┌──
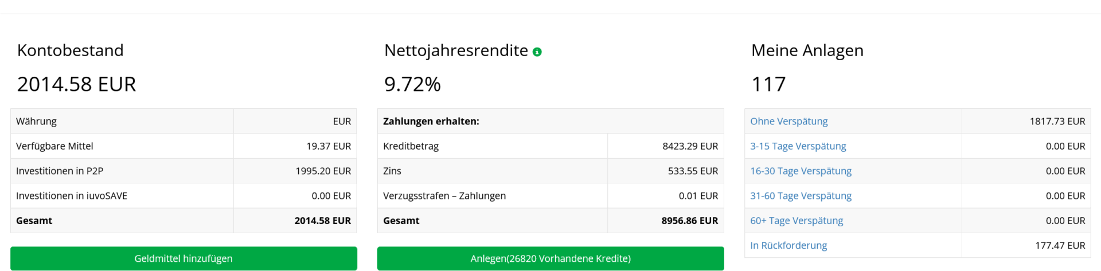Select the Verfügbare Mittel row label
The height and width of the screenshot is (271, 1101).
(x=54, y=146)
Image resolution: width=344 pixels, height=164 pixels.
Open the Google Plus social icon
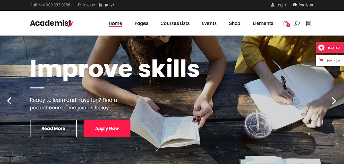112,5
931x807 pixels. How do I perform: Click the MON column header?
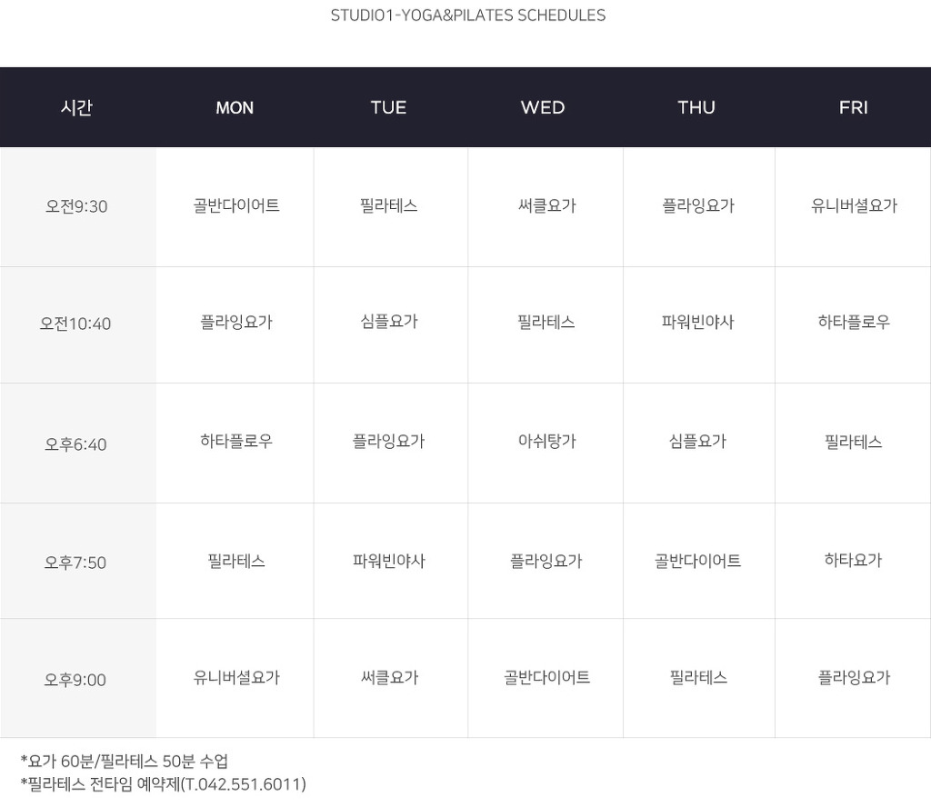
└──
### O que se pede
Por favor, repita sem nenhuma alteração todas as linhas das entradas acima, mas deixe as imagens de fora da resposta.

### Resultado final
Select the Verfügbare Mittel row label
The height and width of the screenshot is (271, 1101).
(x=54, y=146)
Image resolution: width=344 pixels, height=164 pixels.
Open the Google Plus social icon
112,5
931x807 pixels. How do I perform: Click the MON column header?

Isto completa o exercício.